Жизнь моя сплошная пытка. Я в тумане. Не знаю, на что решиться. Каждый последующий день хуже предыдущего. Тягостное "одиночество вдвоем". Непосредственное чувство жизни убивается жалостью и чувством ответственности. Каждый час я меняю свои решения. Может быть, это просто слабость моя? Не знаю. Я слишком стар, чтобы быть жестоким, и слишком молод, чтобы присутствуя отсутствовать. Но мое сегодня – сплошное гниение. Я разбит до такой степени, что от всего в жизни отвращаюсь, как тифозный. Какое-то медленное самоубийство.
Что делать? Если бы ты мог направить меня на верный путь! <…>
Долго это сожительство длиться не сможет, или я погибну <…> Все это время я пытался, избегая резкости, подготовить М<арину> и себя к предстоящему разрыву. Но как это сделать, когда М<арина> изо всех сил старается над обратным. Она уверена, что сейчас, жертвенно отказавшись от своего счастья, кует мое. Стараясь внешне сохранить форму совместной жизни, она думает меня удовлетворить этим.
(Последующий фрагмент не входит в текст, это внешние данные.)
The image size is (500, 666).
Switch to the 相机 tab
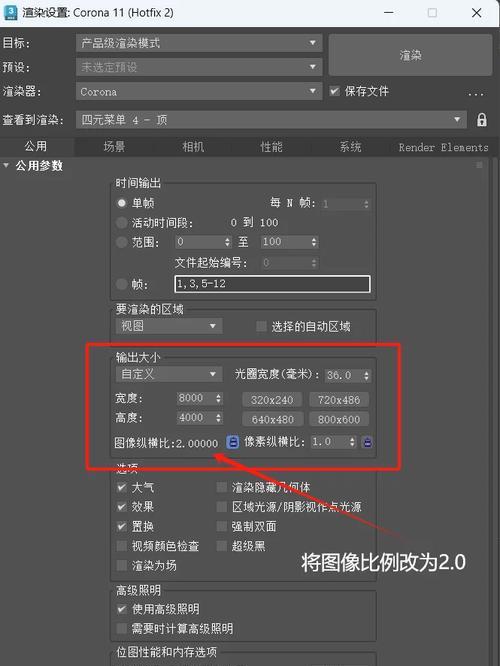click(193, 147)
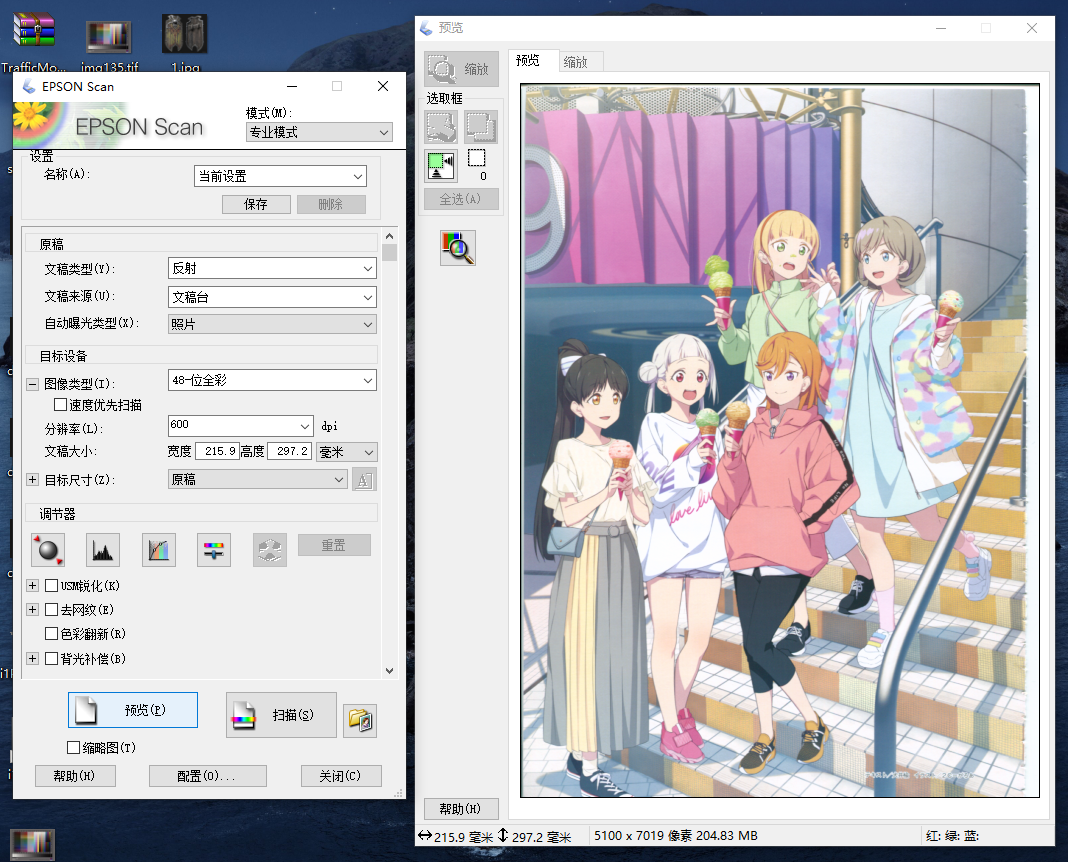Click the Auto Exposure adjustment icon
Image resolution: width=1068 pixels, height=862 pixels.
(48, 549)
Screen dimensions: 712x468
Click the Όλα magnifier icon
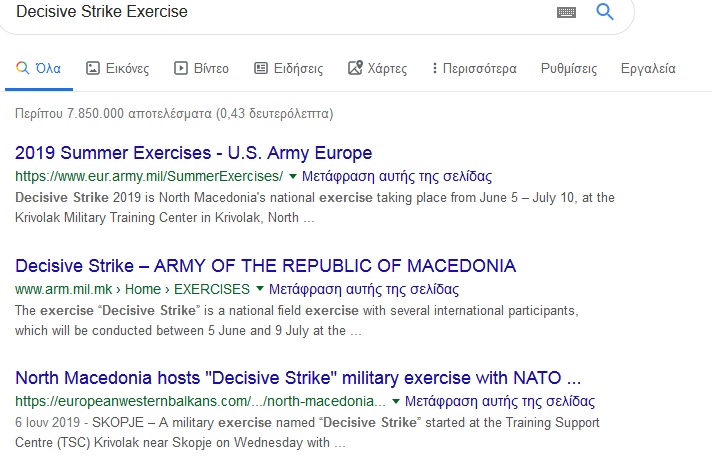(22, 69)
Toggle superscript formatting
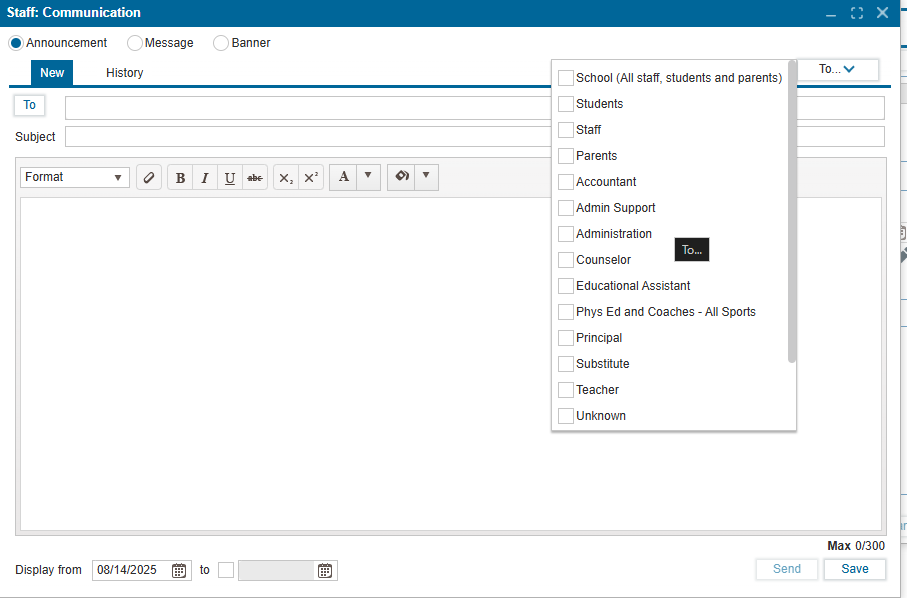The height and width of the screenshot is (598, 907). [x=311, y=178]
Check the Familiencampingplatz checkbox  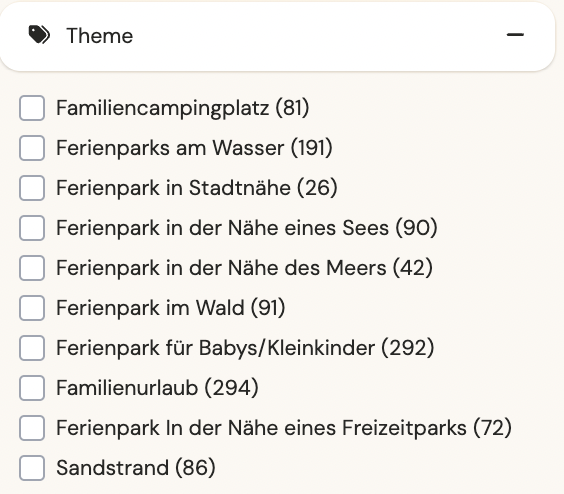tap(32, 108)
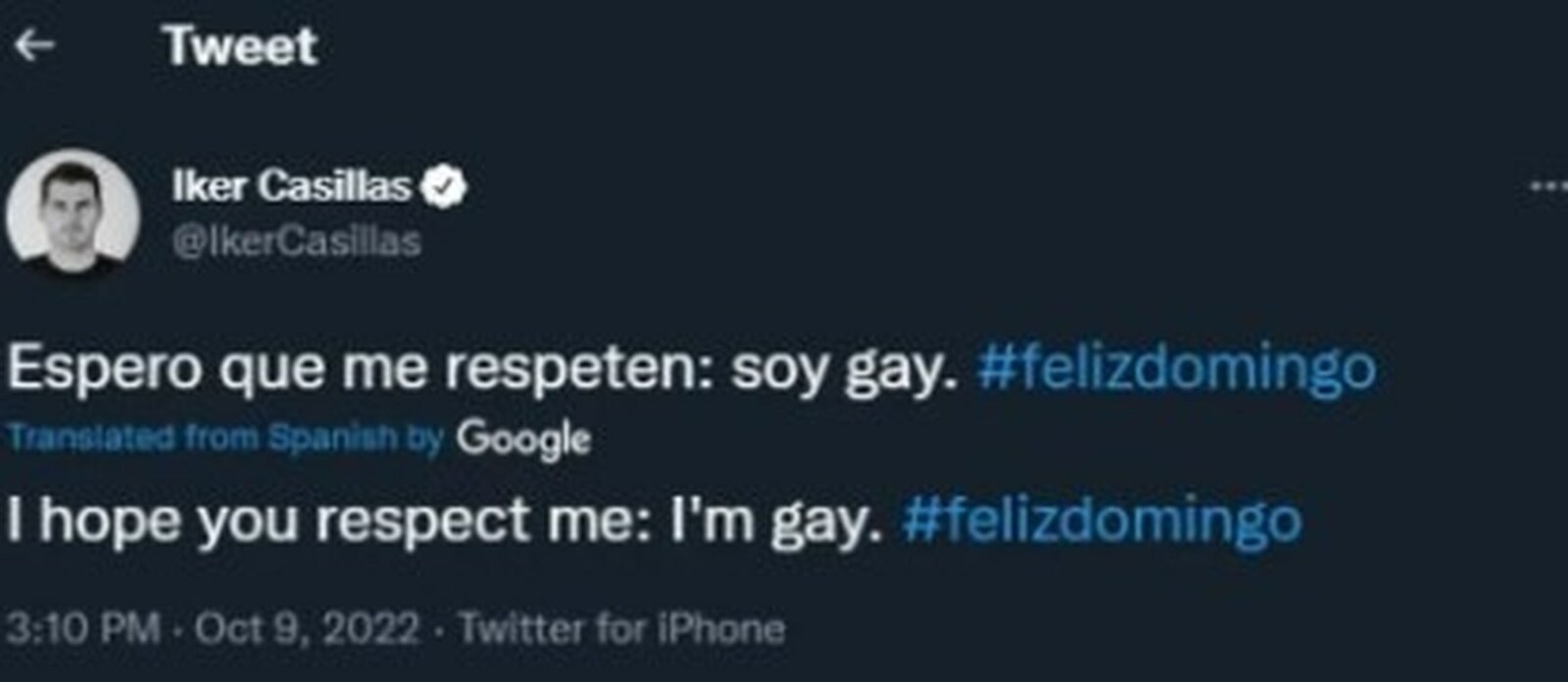The height and width of the screenshot is (682, 1568).
Task: Click the 3:10 PM timestamp
Action: pyautogui.click(x=82, y=627)
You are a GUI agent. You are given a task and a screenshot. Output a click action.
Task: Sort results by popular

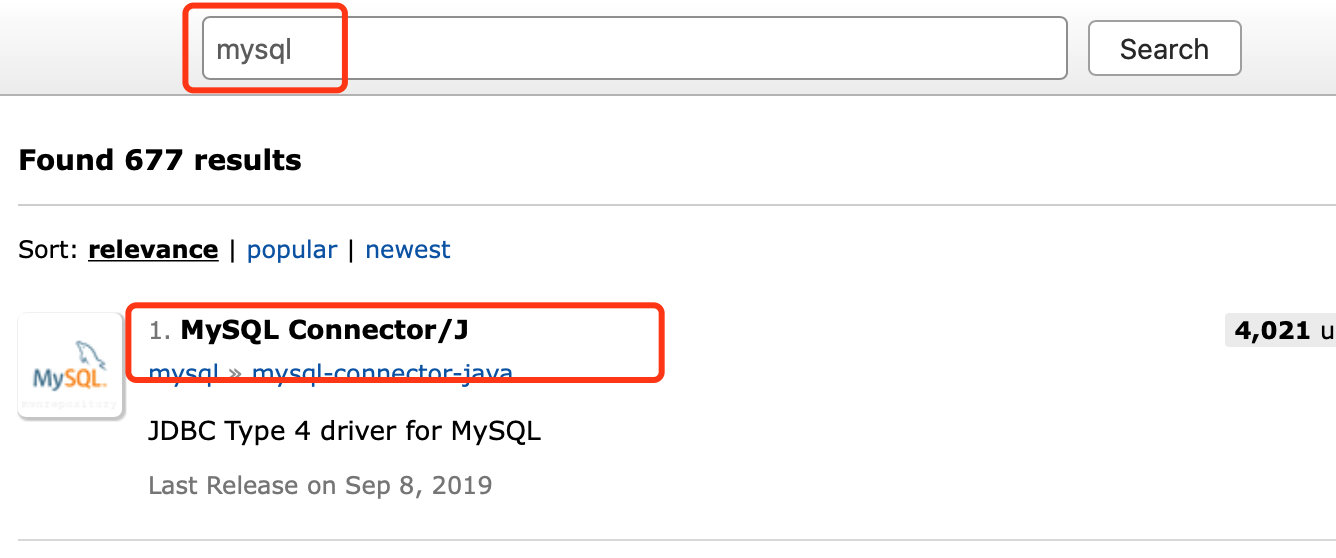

Если бы ты знал, как это запутанно-тяжело. Чувство свалившейся тяжести не оставляет меня ни на секунду. Все вокруг меня отравлено. Ни одного сильного желания – сплошная боль. Свалившаяся на мою голову потеря тем страшнее, что последние годы мои, которые прошли на твоих глазах, я жил м.б. более всего М<ариной>. Я так сильно и прямолинейно, и незыблемо любил ее, что боялся лишь ее смерти.
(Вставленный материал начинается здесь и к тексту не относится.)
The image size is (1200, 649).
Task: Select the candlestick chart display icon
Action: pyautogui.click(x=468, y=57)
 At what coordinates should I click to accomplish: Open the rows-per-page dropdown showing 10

М<арина> сделалась такой неотъемлемой частью меня, что сейчас, стараясь над разъединением наших путей, я испытываю чувство такой опустошенности, такой внутренней изодранности, что пытаюсь жить с зажмуренными глазами. Не чувствовать себя – м. б. единственное мое желание. Сложность положения усугубляется еще моей основной чертой. У меня всегда, с детства – чувство "не могу иначе" было сильнее чувства "хочу так". Преобладание "статики" над динамикой. Сейчас вся статика моя полетела к черту. А в ней была вся моя сила. Отсюда полная беспомощность.
С ужасом жду грядущих дней и месяцев. "Тяга земная" тянет меня вниз. Из всех сил стараюсь выкарабкаться. Но как и куда?
Если бы ты был рядом – я знаю, что тебе удалось бы во многом помочь М<арине>. С ней я почти не говорю о главном. Она ослепла к моим словам и ко мне. Да может быть не в слепости, а во мне самом дело. Но об этом в другой раз.
Пишу это письмо только тебе. Никто ничего еще не знает. (А м. б. все знают)".
Эфрон оказался прав: Родзевич очень скоро начал охладевать к Цветаевой. Уже в декабре он позволяет себе в присутствии Марины Ивановны ухаживать за их общей знакомой Валентиной Евгеньевой Чириковой (правда, полушутя). Вот этого уже Цветаева понять не может.
"Цель Вашей игры? (Ибо Вы ее уже ввели, чувствую всем существом – у Вас уже РАСЧЕТ !)
Получить меня? – Я у Вас уже есть.
Удержать меня? – Я не ухожу.
Потерять меня? – Можно, не играя.
Не понимаю, не вижу смысла, кроме последнего, в который не хочу поверить, ибо ПРЕЗРЕНЕН – просто сделать мне больно!